I registered a domain a year ago (pine.town) and it came up for renewal, so I figured that, instead of deleting it, I'd build something on it, and came up with the idea of an infinite collaborative pixel canvas with a "cozy town" vibe. I have ZERO experience with frontend, yet Codex just built me the entire damn thing over two days of coding:

https://pine.town

It's the first model I can work with and be reasonably assured that the code won't go off the rails. I keep adding and adding code, and it hasn't become a mess of spaghetti yet. That having been said, I did catch Codex writing some backend code that could have been a few lines simpler, so I'm sure it's not as good as me at the stuff I know.
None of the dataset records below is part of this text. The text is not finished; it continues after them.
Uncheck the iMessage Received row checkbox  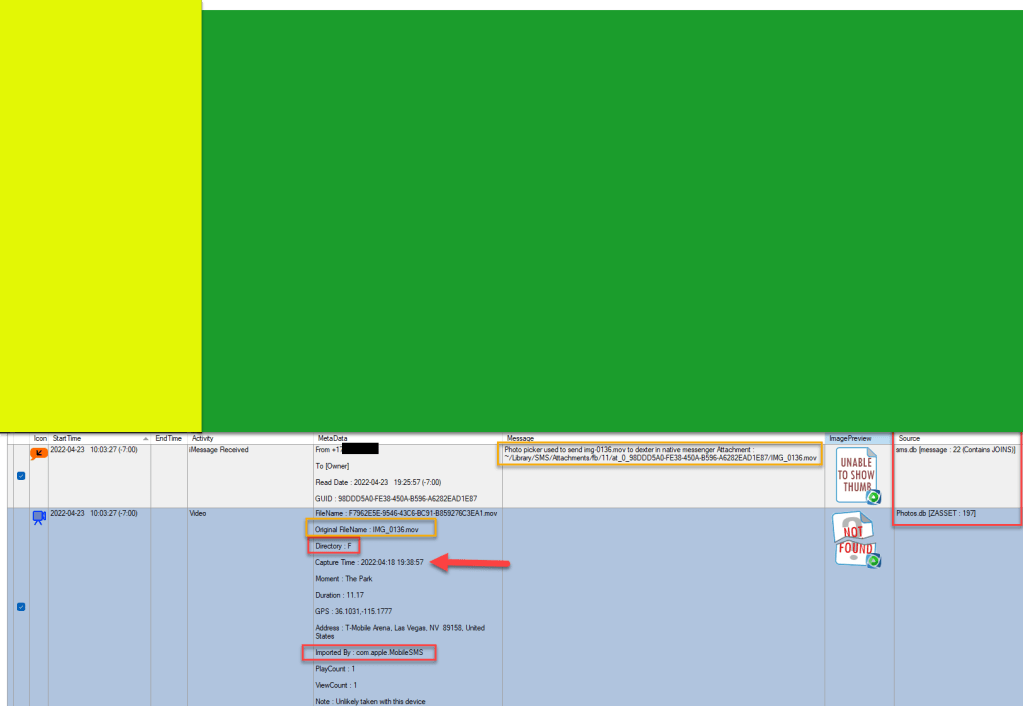point(22,476)
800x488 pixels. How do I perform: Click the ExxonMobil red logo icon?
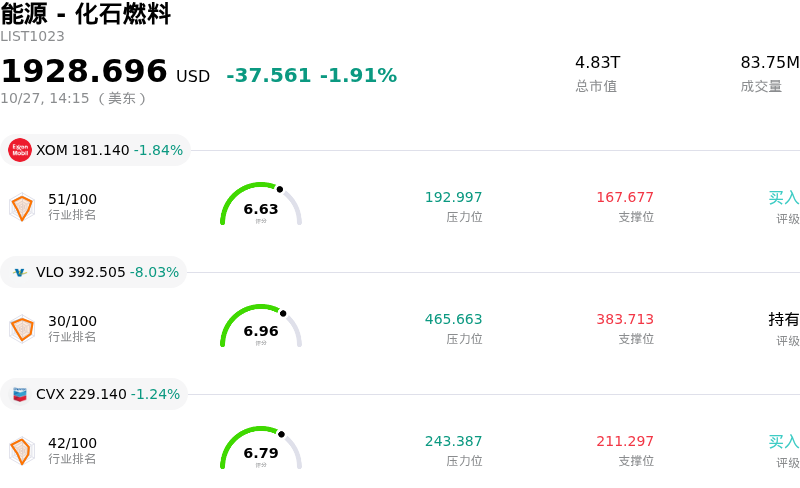[20, 150]
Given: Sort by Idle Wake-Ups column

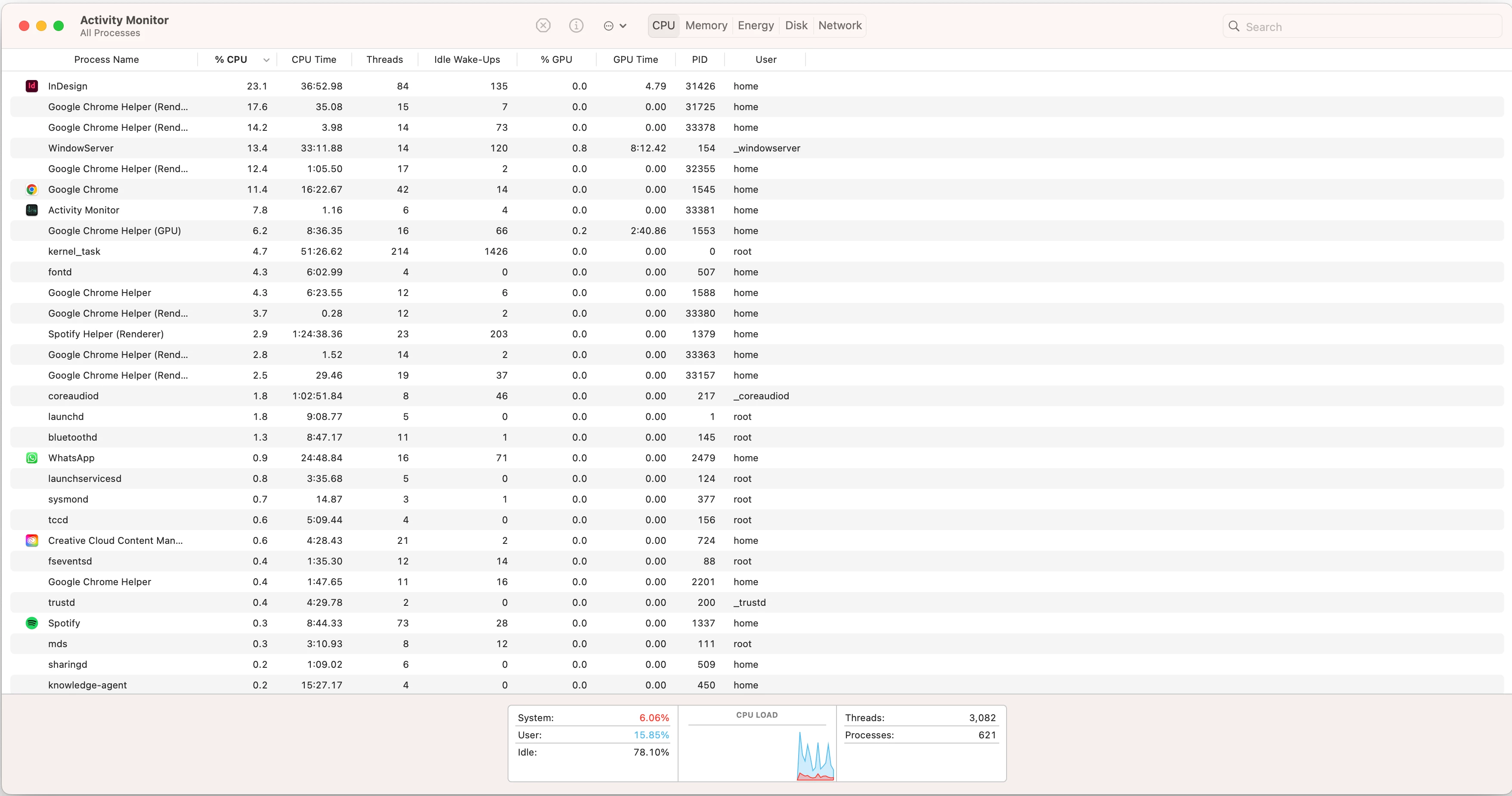Looking at the screenshot, I should click(467, 59).
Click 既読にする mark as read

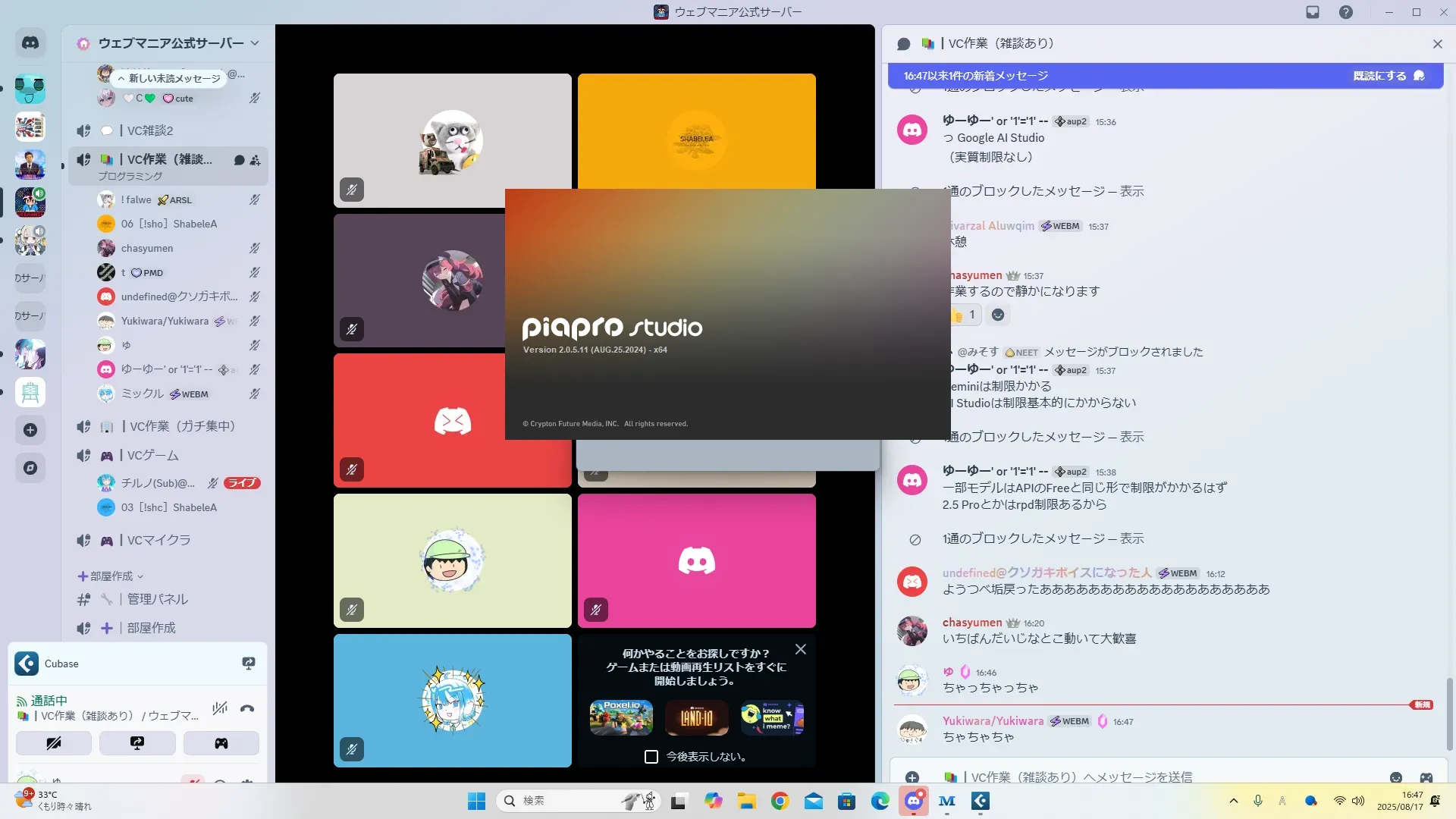pyautogui.click(x=1379, y=76)
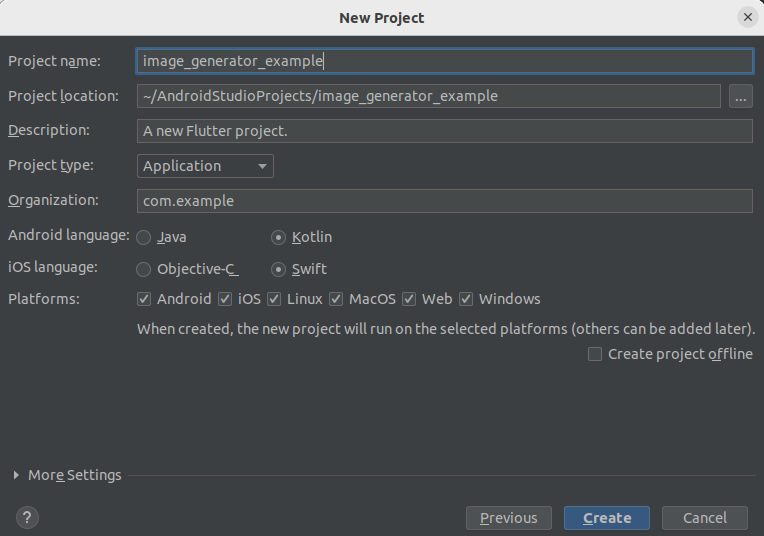Toggle the Web platform checkbox

[x=409, y=299]
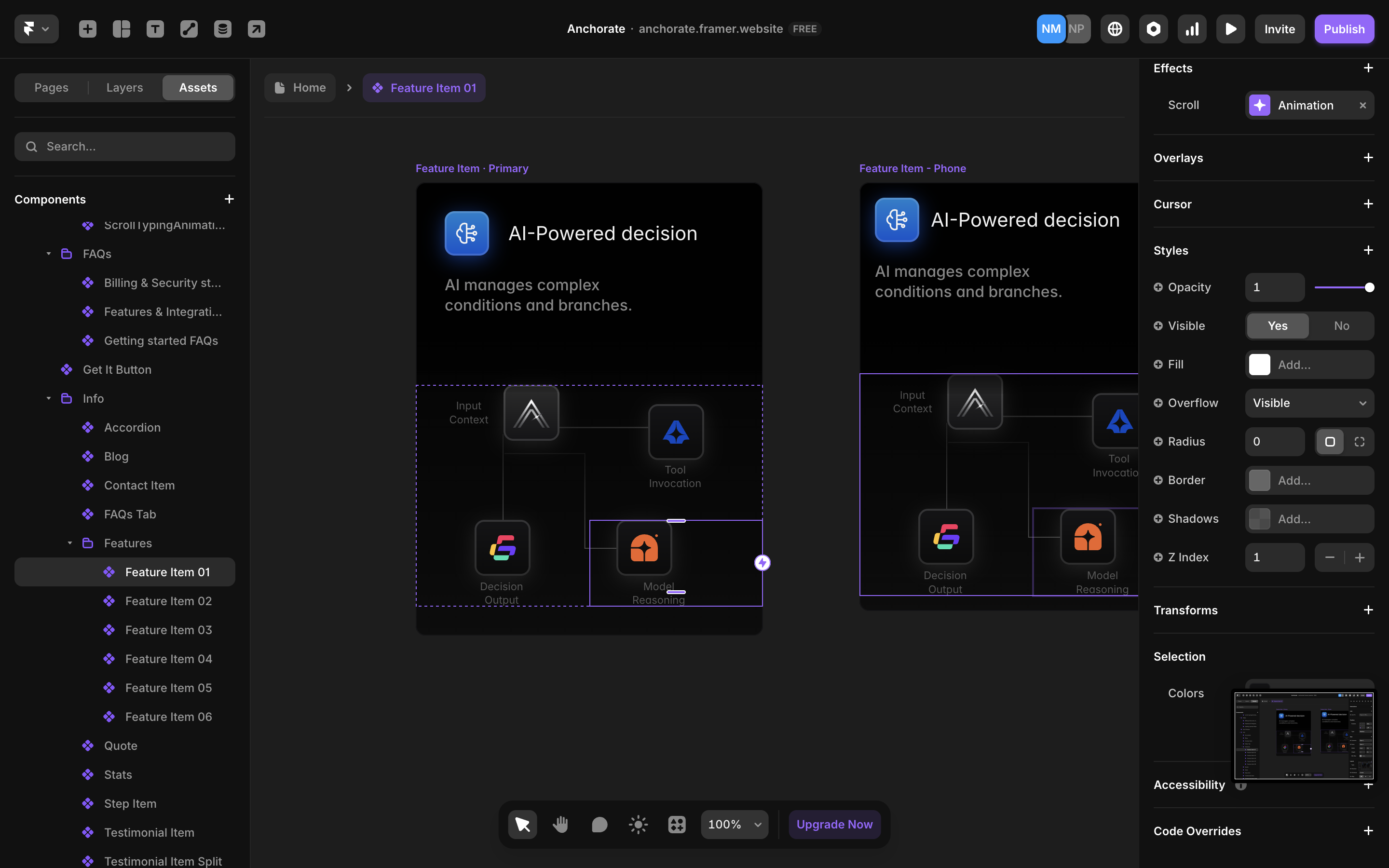Switch to the Layers tab

pos(124,87)
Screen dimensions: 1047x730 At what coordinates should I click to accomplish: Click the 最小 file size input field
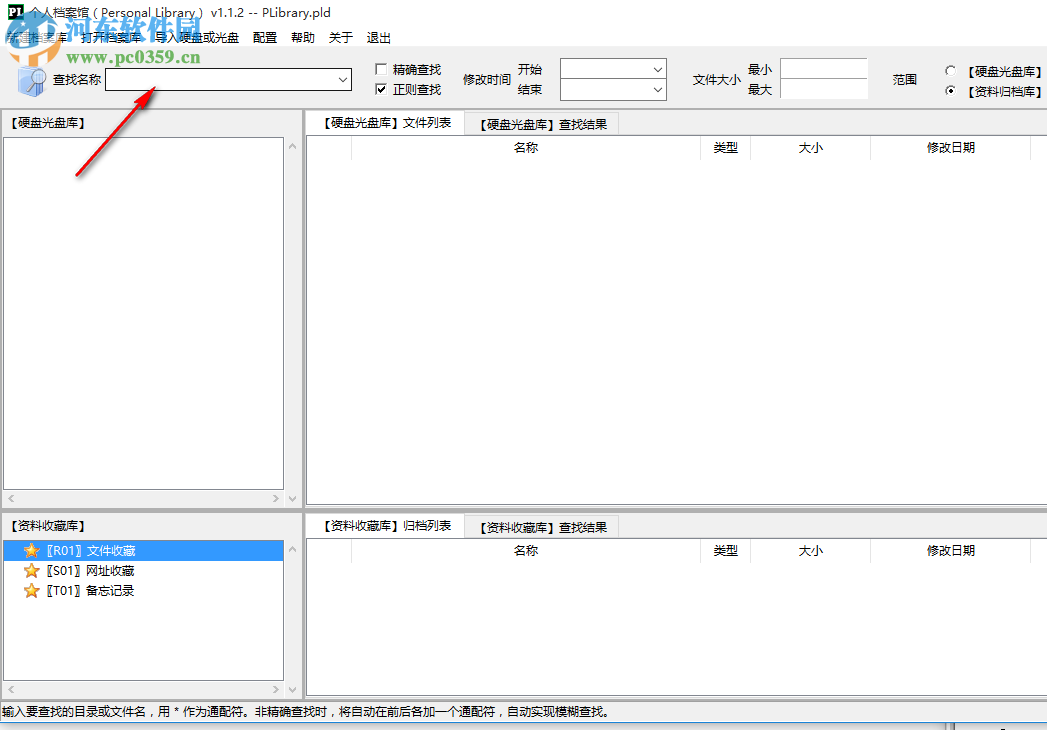click(823, 70)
Then again, I wouldn't even have started this without Codex, so here we are.

causal 10/28/2025||
It's interesting how different the subjective experiences of similarly-capable coding models is. My experience with Codex is that it tends to run off and do things without asking enough questions or keeping me in sync, whereas Claude seems to be more careful to clarify and keep me apprised of what it's doing.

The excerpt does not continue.